Polynomial functions are essential in mathematics. These functions are composed of variables with whole number exponents and coefficients. In our exercise, we are dealing with the polynomial function \( f(x) = x^2 - 2x^3 \).
A polynomial can be as simple as \( x^2 \) or more complex like \( x^2 - 2x^3 \). Each term in a polynomial is a combination of a coefficient and a variable raised to an exponent.

• The number in front of the variable is called the coefficient. For example, in \( -2x^3 \), \( -2 \) is the coefficient.
• The letter \( x \) is the variable.
• The number to which the variable is raised is the exponent. In \( -2x^3 \), \( 3 \) is the exponent.

Polynomial functions like ours are smooth and continuous. This smoothness makes them differentiable, allowing us to find their derivatives.

The difference quotient is a crucial step when finding the derivative of a function. It is essentially the formula: \[ \frac{f(x+h) - f(x)}{h} \] This formula helps in measuring how much \( f(x) \) changes when \( x \) changes slightly by \( h \). For our function \( f(x) = x^2 - 2x^3 \),we compute \( f(x+h) \), subtract \( f(x) \), and then divide by \( h \). Each part helps us approach the instantaneous rate of change as \( h \) approaches zero.
The difference quotient is essential because it leads us to the definition of the derivative, allowing us to precisely quantify how a function's output changes with its input.

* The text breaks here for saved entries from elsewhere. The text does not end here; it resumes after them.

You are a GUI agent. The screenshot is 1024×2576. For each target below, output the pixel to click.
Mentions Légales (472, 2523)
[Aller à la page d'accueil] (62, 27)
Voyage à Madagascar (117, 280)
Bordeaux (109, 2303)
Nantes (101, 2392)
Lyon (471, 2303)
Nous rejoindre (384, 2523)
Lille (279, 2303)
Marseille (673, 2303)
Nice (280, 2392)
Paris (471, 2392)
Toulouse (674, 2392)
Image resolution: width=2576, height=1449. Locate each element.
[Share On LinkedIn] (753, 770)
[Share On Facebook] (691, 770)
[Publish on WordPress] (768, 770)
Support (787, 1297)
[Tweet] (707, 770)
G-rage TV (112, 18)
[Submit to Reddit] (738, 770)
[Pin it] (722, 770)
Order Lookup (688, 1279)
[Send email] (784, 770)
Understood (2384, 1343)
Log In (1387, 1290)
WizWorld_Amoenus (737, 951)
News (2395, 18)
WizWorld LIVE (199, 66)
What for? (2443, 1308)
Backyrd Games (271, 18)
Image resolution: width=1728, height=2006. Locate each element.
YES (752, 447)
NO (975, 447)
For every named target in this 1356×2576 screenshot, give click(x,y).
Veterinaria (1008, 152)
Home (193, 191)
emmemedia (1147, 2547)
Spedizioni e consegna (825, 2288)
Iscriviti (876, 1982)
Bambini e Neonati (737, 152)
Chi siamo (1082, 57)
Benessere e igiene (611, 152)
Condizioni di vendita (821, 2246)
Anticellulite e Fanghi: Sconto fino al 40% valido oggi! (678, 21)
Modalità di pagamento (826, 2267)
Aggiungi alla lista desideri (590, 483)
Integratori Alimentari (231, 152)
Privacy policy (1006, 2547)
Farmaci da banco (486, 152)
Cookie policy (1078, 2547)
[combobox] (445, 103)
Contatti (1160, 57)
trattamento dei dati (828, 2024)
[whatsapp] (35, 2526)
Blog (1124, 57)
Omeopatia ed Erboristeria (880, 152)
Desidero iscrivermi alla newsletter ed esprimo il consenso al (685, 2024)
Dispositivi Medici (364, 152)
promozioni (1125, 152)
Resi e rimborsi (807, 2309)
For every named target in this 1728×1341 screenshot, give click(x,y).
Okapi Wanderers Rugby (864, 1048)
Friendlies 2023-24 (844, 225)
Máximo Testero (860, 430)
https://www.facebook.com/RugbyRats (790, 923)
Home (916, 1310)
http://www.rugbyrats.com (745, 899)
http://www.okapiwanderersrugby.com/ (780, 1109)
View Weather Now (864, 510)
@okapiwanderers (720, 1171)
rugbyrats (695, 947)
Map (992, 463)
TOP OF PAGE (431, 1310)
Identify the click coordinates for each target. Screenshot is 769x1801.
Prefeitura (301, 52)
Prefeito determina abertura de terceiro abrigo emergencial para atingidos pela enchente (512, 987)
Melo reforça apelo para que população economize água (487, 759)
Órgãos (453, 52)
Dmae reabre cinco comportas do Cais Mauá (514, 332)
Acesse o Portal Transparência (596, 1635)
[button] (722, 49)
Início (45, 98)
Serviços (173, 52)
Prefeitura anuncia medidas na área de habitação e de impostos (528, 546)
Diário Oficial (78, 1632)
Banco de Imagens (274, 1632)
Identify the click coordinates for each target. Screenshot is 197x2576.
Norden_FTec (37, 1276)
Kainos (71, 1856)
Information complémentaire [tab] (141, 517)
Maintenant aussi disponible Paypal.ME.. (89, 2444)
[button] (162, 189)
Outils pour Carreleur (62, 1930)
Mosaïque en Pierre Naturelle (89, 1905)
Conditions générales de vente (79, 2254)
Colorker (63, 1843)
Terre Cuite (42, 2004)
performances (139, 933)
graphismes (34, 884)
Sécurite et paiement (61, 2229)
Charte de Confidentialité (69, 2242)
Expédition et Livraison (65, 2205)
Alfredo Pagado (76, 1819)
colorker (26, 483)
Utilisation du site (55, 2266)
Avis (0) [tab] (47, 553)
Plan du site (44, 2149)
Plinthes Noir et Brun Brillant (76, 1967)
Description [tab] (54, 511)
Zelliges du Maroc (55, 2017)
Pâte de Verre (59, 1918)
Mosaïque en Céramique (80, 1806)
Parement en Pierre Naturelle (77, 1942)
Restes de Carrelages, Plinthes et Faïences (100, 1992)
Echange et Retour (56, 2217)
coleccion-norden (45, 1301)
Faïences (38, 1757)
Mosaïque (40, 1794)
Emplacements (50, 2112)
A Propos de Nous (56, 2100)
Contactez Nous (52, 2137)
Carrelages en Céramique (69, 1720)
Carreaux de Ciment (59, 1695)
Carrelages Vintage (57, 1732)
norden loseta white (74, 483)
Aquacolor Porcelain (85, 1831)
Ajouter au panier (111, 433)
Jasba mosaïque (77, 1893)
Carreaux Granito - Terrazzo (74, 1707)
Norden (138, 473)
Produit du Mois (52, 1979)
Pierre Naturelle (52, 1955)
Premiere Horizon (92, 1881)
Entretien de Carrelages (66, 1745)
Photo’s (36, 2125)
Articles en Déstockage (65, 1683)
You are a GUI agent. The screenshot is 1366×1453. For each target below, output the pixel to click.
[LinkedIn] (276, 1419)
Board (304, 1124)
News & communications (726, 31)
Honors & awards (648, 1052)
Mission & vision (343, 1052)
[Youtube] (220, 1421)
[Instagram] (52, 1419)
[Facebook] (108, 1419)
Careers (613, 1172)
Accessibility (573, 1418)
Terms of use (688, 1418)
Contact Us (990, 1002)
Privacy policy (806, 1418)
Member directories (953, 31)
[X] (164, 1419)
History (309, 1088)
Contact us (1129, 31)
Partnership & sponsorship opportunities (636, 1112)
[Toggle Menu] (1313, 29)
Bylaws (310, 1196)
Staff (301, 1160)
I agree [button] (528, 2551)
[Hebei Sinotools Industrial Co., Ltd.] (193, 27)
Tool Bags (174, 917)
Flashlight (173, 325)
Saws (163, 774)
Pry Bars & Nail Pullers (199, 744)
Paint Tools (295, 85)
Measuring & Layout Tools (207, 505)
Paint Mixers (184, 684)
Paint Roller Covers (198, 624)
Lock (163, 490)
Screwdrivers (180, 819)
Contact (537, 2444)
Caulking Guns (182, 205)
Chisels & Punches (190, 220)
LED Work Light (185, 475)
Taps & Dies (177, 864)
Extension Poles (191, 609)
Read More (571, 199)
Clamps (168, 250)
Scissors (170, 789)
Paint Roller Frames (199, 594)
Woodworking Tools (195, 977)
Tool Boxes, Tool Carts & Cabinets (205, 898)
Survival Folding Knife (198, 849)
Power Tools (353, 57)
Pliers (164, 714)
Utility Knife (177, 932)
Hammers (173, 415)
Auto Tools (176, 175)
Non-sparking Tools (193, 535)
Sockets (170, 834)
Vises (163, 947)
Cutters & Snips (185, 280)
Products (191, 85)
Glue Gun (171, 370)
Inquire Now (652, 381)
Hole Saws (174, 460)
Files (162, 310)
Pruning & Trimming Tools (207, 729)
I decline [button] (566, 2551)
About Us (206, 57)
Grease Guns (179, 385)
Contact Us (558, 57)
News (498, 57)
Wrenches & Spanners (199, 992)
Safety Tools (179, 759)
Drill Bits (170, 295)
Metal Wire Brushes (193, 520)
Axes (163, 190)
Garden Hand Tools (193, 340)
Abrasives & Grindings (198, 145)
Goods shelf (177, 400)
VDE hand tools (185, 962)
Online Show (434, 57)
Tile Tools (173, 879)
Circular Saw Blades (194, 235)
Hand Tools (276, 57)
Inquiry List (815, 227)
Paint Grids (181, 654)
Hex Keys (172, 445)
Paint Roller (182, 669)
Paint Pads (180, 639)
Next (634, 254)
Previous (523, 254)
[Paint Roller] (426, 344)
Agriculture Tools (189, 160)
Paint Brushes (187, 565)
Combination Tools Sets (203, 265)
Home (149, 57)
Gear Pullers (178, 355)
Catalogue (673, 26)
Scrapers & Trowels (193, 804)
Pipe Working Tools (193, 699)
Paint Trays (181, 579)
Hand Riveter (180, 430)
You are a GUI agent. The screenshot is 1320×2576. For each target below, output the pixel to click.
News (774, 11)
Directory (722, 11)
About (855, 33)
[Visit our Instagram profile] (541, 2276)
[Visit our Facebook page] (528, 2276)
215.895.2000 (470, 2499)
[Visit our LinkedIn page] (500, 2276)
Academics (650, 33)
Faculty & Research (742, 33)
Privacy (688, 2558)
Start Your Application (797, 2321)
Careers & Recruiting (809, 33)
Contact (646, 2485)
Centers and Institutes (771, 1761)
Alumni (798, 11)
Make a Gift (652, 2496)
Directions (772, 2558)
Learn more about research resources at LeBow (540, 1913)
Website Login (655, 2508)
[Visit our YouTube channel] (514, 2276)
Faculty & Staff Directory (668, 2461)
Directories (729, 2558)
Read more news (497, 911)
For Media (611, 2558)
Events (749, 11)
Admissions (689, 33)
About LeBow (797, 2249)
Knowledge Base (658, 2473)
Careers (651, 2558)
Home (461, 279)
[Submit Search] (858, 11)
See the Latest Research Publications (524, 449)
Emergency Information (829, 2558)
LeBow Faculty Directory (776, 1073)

Limits are foundational to calculus. They help us understand behavior at points that standard algebra cannot solve. When finding a derivative, we often need to calculate the limit as \( h \) approaches 0. This process was employed in our exercise to finalize the derivative: \[ \lim_{{h \to 0}} (-4x^2 - 4xh - 2h^2) = -4x^2 \] Limits in calculus allow us to evaluate functions at specific points, and identify behavior of functions as inputs change very slightly. Without limits, deriving the instantaneous rate of change would not be possible. In this problem, the limit takes us from a difference quotient to a clean equation: the derivative.

The domain of a function refers to all the input values for which the function is defined. It's the set of all possible \( x \)-values you can use without encountering undefined operations, such as division by zero. Our function \( f(x) = x^2 - 2x^3 \) is polynomial.
Polynomials are well-behaved functions:

• They have domains that include all real numbers.
• There are no restrictions like divisions or square roots involving negative numbers

Therefore, both the function and its derivative, \( f'(x) = -4x^2 \), are defined everywhere on the real number line. So, the domain for each is \( \mathbb{R} \), the entire set of real numbers.